All of the patients received immune-enhancing enteral nutrition containing arginine, nucleotides and polyunsaturated fatty acids combined in a ready-to-drink-serving (Impact® Oral; Nestlé, Vevey, Switzerland) based on their score. One serving of this product (237 mL) contains 4.3 g of arginine, 430 mg nucleotides and 1.2 g eicosapentaenoic/docosahexaenoic omega-3 fatty acids, that are considered to be important components of immunonutrition. This product is commonly prescribed by dieticians and also recommended by international guidelines including ESPEN guidelines.
Patients with MUST scores of 0 or 1 (low or medium nutritional risk) received 2 servings per day for 5–7 days before surgery, while patients with MUST scores of 2 received 2 servings per day for 10 days before, based on the protocol developed and validated in our hospital for colorectal oncological surgery in accordance with a systemic review of high-risk surgical patients (Fig. 1) [16].
MUST, Malnutrition Universal Screening Tool.

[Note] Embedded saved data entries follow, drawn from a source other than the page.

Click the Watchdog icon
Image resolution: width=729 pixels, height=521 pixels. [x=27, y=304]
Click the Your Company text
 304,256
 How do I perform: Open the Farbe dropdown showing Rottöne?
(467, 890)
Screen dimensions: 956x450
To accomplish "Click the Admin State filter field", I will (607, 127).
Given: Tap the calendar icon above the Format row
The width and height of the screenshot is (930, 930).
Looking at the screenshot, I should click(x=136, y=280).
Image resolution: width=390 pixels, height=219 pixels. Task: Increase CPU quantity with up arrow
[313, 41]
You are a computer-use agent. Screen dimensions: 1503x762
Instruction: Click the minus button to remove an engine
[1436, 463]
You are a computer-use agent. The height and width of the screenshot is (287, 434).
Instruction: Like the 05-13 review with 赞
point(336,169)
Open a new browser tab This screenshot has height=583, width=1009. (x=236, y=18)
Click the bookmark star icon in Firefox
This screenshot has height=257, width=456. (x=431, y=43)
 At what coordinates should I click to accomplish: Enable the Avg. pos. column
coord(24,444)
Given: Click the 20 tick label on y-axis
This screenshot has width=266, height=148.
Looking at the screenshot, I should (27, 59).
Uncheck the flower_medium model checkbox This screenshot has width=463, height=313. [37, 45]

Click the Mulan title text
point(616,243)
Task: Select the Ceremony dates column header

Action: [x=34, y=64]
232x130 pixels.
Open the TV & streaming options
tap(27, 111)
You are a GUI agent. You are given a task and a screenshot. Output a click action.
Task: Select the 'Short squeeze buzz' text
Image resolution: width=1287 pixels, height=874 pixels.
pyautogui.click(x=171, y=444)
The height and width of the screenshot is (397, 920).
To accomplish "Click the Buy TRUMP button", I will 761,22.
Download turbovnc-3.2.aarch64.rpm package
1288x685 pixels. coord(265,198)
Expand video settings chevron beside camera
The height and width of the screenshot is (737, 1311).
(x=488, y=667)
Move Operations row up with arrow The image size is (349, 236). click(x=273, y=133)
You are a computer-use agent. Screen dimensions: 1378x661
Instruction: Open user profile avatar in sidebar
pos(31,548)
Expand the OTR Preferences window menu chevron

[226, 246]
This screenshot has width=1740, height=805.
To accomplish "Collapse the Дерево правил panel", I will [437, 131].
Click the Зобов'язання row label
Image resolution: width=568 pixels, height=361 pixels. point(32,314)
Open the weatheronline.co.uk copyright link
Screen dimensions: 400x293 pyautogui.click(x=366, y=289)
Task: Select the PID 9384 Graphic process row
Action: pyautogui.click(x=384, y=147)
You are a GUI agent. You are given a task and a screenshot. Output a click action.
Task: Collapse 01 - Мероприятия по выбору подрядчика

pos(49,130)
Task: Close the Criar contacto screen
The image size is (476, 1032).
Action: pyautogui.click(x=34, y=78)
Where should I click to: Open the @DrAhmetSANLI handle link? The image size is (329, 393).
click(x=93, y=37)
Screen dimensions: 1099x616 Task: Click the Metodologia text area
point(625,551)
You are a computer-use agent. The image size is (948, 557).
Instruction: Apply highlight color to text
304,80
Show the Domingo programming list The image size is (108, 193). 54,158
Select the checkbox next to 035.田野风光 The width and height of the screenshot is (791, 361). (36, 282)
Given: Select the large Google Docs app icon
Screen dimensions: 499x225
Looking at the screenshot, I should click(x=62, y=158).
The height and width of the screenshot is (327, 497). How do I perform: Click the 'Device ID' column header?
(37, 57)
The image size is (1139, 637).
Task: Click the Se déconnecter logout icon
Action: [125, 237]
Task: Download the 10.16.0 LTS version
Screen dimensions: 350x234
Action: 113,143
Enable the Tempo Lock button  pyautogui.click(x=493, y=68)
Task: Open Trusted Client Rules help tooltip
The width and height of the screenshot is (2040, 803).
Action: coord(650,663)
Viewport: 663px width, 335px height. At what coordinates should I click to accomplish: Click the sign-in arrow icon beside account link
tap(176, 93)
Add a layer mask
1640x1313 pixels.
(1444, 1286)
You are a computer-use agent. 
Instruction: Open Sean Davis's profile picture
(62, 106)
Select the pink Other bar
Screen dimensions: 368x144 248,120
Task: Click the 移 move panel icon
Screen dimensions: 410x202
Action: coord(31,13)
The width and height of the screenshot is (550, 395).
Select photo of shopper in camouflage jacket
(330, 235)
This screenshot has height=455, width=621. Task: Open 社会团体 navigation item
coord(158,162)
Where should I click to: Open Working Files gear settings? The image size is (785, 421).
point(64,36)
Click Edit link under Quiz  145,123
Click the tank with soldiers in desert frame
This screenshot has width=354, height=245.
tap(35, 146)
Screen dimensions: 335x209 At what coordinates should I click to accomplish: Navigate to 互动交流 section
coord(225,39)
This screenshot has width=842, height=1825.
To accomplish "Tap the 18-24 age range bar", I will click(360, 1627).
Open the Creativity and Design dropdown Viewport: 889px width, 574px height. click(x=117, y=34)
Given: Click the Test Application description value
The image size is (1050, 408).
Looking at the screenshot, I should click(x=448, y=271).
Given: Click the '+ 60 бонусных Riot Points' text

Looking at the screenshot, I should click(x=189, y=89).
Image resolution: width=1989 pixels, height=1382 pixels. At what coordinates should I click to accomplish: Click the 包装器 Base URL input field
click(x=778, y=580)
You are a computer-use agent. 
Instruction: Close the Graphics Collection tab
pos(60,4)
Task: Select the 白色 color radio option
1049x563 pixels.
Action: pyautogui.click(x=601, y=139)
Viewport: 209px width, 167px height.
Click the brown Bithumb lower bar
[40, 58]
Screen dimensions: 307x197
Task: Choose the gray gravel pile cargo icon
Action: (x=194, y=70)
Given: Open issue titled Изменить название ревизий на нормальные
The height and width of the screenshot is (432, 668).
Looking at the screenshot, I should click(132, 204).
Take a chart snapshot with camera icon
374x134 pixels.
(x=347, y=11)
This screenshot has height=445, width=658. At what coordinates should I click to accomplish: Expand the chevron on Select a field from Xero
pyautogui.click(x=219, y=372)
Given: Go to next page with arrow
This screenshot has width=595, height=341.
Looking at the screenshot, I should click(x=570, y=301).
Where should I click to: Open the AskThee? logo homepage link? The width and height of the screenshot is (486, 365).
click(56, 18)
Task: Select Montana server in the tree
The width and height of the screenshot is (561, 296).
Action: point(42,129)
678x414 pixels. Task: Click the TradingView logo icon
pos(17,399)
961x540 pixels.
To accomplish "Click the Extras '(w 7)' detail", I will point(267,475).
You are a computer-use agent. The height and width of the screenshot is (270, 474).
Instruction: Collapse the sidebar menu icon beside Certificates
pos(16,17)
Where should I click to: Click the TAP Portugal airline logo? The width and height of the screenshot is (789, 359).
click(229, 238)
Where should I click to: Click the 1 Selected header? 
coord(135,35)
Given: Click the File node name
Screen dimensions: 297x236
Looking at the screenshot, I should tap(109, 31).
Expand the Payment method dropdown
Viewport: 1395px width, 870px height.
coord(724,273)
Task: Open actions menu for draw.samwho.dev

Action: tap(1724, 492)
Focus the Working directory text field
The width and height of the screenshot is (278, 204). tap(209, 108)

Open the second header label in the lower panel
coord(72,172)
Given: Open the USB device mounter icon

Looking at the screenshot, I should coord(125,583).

In early stages (International Federation of Gynecology and Obstetrics [FIGO] stage Ia–c) patients underwent cytoreductive surgery consisting in hysterectomy, bilateral salpingo-oophorectomy, omentectomy, peritoneal staging, pelvic and para-aortic lymphadenectomy; in advanced disease also bowel resection, diaphragm or other peritoneal surface stripping, resection of suspicious and/or enlarged nodes (instead of systematic lymphadenectomy) could be necessary to remove all gross disease for a complete debulking. Single points (1 or 2) were assigned to each surgical procedure performed according to its complexity, in order to calculate the Surgical Complexity Score (SCS) developed by Aletti et al. [17]. A SCS of 0–3 was considered low, 4–7 moderate and ≥8 high.